Pogroms and massacres: Israeli State ratchets up the oppression of Palestinians

Editorial from the latest issues of The Socialist 

On 26 February, an estimated 400 Israeli colonial settlers launched a brutal raid on the town of Huwara, in the Occupied West Bank. Armed with guns, clubs, iron chains and fuel containers, they mounted an attempted pogrom on its Palestinian residents with cars and homes being torched. 

At best the Israeli “Defence” Force (IDF) turned a blind eye to this action. In the aftermath of the attack, chair of the National Security Commission Zvi Fogel went on IDF radio praising this pogrom saying he was “pleased with [this] deterrence”. Fogel is a member of the far-right Jewish Power and a key coalition partner of Benjamin Netanyahu, Israel’s Prime Minister.

Record death toll

The Israeli army and settlers have killed 61 Palestinians so far this year. In the week running up to the attack, the IDF launched a raid on the Palestinian town of Nablus, in the Occupied West Bank murdering 11 Palestinians, including three elderly people and a minor. This is the second such attack in 2023, the first being the massacre in the Jenin refugee camp. 

This attack was met with a general strike in the Occupied West Bank, along with mass protests. This resulted in the shutting down of shops, transport, the communication sector, schools, universities, banks and exchange offices. The teachers’ union called on workers to join the strike and called for “marches and rage on every street and in every neighbourhood to protest the death of the martyrs…”

This same union had been on strike in the preceding three weeks demanding union recognition and higher wages from the Palestinian Authority (PA). The PA is a corrupt and collaborationist regime installed by the Israeli State to do its dirty work of keeping down Palestinian resistance to Israeli occupation and expanding settlements.

What to do:
• A. According to the editorial, how many Palestinians did the IDF kill in its raid on Nablus?
• B. Please continue the editorial on Israeli oppression of Palestinians, starting right after its last sentence.
The entries have nothing to do with the editorial.

Given entries:

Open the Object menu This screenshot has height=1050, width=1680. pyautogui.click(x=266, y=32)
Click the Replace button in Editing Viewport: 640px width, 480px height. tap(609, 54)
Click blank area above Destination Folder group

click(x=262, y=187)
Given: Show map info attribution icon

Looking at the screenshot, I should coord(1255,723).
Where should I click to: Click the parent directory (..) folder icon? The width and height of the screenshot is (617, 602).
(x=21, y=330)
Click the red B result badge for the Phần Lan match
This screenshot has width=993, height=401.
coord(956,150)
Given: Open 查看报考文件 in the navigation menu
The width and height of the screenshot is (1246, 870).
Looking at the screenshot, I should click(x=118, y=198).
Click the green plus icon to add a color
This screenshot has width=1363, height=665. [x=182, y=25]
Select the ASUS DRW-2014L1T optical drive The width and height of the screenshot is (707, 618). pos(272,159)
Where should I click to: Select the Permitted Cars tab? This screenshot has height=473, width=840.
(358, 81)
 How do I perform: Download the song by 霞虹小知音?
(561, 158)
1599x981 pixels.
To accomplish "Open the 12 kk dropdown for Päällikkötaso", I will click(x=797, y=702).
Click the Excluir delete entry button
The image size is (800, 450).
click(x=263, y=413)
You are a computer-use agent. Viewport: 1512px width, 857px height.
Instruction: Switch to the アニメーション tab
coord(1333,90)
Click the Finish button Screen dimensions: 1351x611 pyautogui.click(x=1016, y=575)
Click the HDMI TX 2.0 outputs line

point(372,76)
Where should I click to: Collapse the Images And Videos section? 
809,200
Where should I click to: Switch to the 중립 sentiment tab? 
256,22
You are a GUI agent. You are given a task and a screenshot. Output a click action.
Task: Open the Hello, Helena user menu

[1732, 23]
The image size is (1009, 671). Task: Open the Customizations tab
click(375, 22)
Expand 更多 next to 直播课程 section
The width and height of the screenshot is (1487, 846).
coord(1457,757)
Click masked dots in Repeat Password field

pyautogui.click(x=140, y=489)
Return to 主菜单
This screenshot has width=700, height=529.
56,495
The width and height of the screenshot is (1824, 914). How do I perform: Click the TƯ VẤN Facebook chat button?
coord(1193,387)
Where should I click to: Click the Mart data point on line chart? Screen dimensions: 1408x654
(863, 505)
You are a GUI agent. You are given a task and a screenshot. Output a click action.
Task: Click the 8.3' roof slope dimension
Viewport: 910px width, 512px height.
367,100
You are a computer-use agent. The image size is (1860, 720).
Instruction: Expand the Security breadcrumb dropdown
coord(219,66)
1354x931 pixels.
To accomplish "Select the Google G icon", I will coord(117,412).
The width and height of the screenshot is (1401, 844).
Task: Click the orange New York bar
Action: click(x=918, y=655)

Results in order:
• A. Eleven, including three elderly people and a minor.

• B.
A new generation 

The recent strikes and protests, along with those that took place in May 2021 (when the Israeli State launched another murderous assault on Gaza), show that a new generation of Palestinians is willing to engage in mass resistance to Israeli rule. Socialist Struggle Movement (SSM, our sister organisation in Palestine-Israel) advocates that such a struggle should be organised through democratic councils of struggle from below. It should also be based on organised and armed self-defence to resist the terror of the IDF and settlers.

The recent round of bloodletting by the Netanyahu government happened against the backdrop of an unprecedented protest movement within Israel itself, against plans to centralise power in the hands of his government at the expense of the Israeli’s State Supreme Court. This court has never defended the interests of the Palestinian people, or ordinary Israelis for that matter.

However, the new government, made up of various ultra-orthodox and ultra-nationalist parties, sees it as a barrier to pushing through its policies such as attacking LGBTQ rights, and those of refugees and the further annexation of Palestinian land. The judicial “reform” is seen as an attack on democratic rights.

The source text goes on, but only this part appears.